Birth fathers tend to be pushed aside for fear they will derail an adoption plan. He may be allowed to participate if he fully supports every decision made by the first mother, but if he desires direct input he will usually be shamed or threatened into leaving. This is for fear the father may with to parent, thus destroying the beauty of a prospective adoption.
To be "Anti-Adoption" means seeing through all the salesmanship of adoption agencies and recognizing the truth; adoption hurts. Everyone involved gets scarred in one way or another. This view is usually accompanied by a dogged determination to see nuclear families maintained and given the resources necessary to provide stable homes for their children. It's about keeping children with their parents and keeping women protected. Many adoption agencies are for profit businesses. They provide service to their customers while attempting to reduce their output and expenditures as much as possible. Who are their customers? Future adoptive parents. This reduces birth mothers and children to commodities. Women are taken advantage of, children are bought, and the adoptee is usually left to pick up the pieces.
Being "Anti-Adoption" typically ignores one, blatant, truth; many parents are not capable of raising their children. For all the arguments about the way things "should be", lobbying government to change adoption laws or increase funding for WIC doesn't help the children who are in need now. This view also tends to have a very rigid view of what families are and can be. Very often there is a huge focus put on keeping children with "their real parents". This is a devastating message not only to adoptive parents, but also to step- and extended family members. It tends to ignore the things that adoption can get right. Instead the focus is on victimization and pain. This focus can be so intense that it actually victimizes people who speak of a positive adoption outcome. The "Anti-Adoption" rhetoric is less frightened of men than it is angry at them.

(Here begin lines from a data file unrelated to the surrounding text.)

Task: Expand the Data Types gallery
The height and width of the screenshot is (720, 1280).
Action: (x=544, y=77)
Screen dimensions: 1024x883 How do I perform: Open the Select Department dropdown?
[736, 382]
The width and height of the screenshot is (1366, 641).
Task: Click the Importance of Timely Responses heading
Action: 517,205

First fathers tend to be condemned if they participate in an adoption and if they allow the mother to parent alone. Anything less than a wedding ring is unacceptable. This ignores how many relationships between men and women are unstable.

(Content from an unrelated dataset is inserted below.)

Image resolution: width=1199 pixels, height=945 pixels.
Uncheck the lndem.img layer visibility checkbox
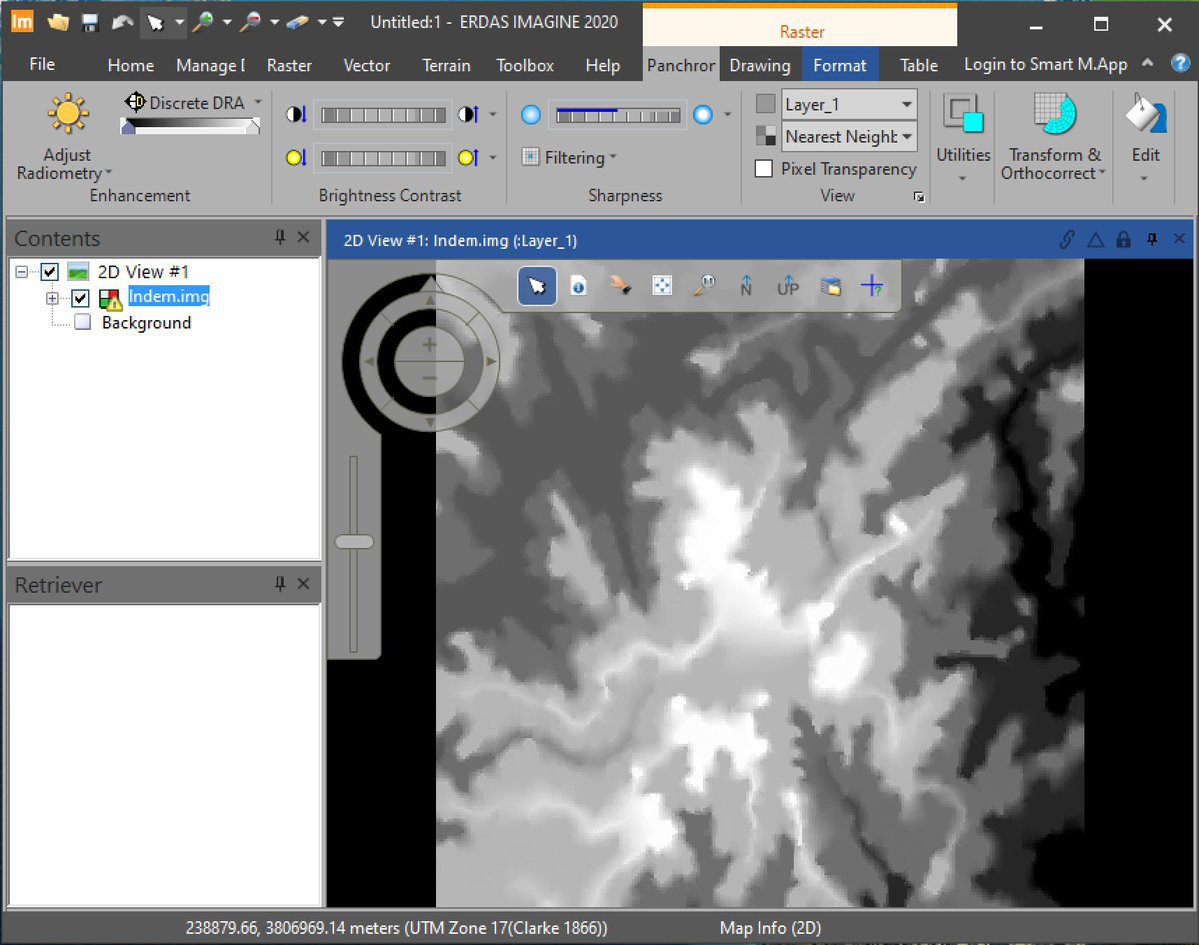[x=81, y=298]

The question stands; am I pro or anti adoption?
I'm neither. I'm pro-child.
I neither support nor protest the institution of adoption, nor adoption agencies as a whole. I support ethical behavior, and well scrutinized decisions. Each child's needs are different, and each family's situation is different. To be either pro or anti adoption across the board means keeping some children from what they need to be happy and healthy. No matter what, someone is losing. The only way to avoid this is individual discernment. Every situation must be taken on its own as something new. There is no cookie cutter solution.
BRAVO!
ReplyDeleteThank you.
ReplyDeleteI'll just send people over here when they accuse me of one or the other. I don't fall into either camp, finding extremism on any topic to be too black and white for my liking.
How many ways could I possible say thank you?
ReplyDeleteIt has been so hard for me to explain to people how I feel about adoption. They don't always understand how I can simultaneously be at peace, and even happy, with how the placement of my birth daughter has turned out, at the same time that I still grieve and speak out about some of the unethical practices in the industry.
Adoptions aren't all the same. It is a relationship like any other, each one unique. They're neither all good or all bad. But they do all contain some degree of pain, for everyone involved.